30. In Defense of Women, by H.L. Mencken
To go from the tomboys book to this is hilarious. I didn’t do it deliberately. I just had this little book lying around and decided to read it for the first time on a whim. Mencken is such a crank, and sexist, of course, but honestly he’s way harder on men. He thinks men are AWFUL. Irredeemable, really. He feels sorry for us women having to put up with them. He’s so much fun to read. Just the writing ITSELF is fun to read, aside from any subject matter.
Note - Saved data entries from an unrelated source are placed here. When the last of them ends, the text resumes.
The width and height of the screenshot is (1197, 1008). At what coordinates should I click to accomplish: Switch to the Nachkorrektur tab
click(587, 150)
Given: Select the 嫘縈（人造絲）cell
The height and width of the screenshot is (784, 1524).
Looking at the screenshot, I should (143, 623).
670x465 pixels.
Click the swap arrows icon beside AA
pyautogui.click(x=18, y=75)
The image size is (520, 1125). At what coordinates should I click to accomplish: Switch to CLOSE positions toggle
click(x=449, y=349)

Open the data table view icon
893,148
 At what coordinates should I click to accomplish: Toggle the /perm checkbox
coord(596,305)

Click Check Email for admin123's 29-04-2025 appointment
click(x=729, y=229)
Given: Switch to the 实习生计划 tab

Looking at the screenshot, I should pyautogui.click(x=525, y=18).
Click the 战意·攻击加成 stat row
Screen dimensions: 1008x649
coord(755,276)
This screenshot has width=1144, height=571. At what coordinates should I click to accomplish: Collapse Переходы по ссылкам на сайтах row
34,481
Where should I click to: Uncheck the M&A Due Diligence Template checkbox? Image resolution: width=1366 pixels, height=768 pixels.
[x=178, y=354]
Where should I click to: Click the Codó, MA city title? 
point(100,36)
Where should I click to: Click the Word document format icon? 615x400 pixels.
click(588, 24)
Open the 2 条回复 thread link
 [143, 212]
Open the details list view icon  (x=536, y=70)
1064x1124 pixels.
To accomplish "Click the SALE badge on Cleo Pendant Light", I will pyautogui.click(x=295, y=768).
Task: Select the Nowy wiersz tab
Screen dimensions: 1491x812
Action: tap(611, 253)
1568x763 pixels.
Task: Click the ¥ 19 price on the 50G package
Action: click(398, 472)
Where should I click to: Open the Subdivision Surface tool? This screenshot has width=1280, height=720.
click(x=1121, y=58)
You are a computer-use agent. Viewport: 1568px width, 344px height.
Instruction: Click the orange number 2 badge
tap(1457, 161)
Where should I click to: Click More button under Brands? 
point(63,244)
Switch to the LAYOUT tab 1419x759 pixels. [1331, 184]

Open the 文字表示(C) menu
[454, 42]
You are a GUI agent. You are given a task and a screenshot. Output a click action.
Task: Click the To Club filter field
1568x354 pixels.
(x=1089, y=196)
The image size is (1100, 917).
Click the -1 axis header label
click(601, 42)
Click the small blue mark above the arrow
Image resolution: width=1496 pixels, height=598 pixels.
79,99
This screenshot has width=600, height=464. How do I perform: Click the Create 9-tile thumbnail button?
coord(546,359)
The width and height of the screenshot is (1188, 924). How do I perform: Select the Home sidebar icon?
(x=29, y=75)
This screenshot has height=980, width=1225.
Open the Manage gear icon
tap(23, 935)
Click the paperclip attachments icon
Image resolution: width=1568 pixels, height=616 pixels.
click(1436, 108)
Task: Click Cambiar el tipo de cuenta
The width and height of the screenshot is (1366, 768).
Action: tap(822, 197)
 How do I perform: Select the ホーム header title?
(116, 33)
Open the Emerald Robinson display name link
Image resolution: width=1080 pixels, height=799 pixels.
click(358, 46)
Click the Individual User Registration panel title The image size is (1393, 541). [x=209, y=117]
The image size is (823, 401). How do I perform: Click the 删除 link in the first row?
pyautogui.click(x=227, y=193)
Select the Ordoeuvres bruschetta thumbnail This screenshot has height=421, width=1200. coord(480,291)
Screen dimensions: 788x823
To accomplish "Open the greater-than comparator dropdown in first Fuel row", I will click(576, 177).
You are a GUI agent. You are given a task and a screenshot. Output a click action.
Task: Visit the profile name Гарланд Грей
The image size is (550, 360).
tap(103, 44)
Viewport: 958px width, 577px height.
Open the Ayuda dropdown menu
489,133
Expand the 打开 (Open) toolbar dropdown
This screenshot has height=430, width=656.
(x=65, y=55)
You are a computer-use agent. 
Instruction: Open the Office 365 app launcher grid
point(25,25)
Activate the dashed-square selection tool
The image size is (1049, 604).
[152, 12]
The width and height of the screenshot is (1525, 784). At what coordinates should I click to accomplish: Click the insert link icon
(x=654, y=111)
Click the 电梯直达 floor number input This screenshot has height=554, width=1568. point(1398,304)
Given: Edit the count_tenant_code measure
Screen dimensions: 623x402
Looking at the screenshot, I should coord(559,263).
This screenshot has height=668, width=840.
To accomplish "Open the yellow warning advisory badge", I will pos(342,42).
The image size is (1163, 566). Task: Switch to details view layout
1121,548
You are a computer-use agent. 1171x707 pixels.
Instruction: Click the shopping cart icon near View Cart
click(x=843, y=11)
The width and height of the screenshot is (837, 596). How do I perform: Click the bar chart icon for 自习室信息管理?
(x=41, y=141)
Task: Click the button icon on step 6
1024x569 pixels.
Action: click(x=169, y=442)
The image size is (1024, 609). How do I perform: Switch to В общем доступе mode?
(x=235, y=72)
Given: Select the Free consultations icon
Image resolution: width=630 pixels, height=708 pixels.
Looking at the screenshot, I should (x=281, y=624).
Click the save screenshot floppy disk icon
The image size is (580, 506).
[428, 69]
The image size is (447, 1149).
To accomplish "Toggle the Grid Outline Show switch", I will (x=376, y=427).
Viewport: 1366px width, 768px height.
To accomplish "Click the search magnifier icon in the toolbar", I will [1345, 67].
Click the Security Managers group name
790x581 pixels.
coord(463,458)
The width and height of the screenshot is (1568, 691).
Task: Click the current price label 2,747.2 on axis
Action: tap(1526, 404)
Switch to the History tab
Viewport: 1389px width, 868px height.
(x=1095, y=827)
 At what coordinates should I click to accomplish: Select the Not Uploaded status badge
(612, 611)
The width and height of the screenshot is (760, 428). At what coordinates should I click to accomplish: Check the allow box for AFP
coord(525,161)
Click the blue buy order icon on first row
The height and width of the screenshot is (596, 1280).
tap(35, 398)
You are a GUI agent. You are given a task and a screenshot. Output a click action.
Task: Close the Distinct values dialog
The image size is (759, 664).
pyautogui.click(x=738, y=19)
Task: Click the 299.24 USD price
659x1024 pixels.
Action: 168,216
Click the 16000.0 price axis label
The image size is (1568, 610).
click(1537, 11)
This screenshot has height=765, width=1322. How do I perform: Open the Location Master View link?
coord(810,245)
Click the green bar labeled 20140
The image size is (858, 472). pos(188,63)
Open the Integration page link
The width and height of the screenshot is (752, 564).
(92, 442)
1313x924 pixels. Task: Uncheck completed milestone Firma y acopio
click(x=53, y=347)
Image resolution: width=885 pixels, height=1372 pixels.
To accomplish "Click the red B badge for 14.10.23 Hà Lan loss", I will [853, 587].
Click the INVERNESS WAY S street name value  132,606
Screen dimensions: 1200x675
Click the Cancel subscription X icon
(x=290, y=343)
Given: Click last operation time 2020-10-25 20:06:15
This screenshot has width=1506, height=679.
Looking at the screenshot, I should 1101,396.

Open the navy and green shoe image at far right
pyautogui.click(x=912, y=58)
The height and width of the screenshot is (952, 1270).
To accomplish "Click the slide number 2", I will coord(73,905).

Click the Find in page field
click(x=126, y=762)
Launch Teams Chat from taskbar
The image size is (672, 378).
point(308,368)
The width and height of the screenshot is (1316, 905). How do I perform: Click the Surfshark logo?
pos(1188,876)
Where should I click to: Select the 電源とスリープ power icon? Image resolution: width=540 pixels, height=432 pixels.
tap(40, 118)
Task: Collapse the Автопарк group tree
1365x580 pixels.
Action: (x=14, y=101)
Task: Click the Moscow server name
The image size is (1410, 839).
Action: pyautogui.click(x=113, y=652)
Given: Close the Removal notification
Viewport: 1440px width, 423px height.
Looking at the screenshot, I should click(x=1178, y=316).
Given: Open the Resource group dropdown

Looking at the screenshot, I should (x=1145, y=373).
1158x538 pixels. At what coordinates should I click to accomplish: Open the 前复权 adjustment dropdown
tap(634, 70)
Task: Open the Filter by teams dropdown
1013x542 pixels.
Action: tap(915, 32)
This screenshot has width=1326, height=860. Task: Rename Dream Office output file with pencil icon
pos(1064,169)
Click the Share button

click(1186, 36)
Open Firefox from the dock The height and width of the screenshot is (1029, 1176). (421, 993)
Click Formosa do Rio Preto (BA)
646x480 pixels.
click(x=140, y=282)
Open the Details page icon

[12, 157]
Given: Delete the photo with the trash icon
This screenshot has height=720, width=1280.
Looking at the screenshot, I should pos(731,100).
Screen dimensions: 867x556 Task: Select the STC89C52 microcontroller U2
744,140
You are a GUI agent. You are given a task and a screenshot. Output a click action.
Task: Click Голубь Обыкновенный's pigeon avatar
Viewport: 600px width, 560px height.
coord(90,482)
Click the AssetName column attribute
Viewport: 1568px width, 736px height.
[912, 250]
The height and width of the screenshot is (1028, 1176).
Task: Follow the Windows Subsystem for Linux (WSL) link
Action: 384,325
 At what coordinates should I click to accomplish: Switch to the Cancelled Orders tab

32. The Trespasser: A Novel, by Tana French
I’ve fallen behind in keeping up with Tana French’s output. How is she so consistently excellent? How is she so damn good?? I fluctuate on which one is my favorite. I still think it might be The Likeness, although Secret Place is also superb. But they’re ALL good.
33. Franny and Zooey, by J.D. Salinger
I approach this book with something like awe, and more than a little hesitation. After reading it on a cold Chicago day years ago, I decided to move to New York. It was that clear. I had a life-altering experience reading the book. Half a year later, I moved. And I regret it. I regret moving here. It was an impulsive choice, coming out of a restless kind of heartbreak. Cooler heads should have prevailed. I blame Franny and Zooey and “the sands are running out on the hourglass” speech. What if I read the book and decided to uproot myself again? What kind of dreadful power did this book hold?? It still holds power, to be honest. But I’ve been wondering if my time in this neck of the woods is coming to a close for a couple of years now. So no surprises there.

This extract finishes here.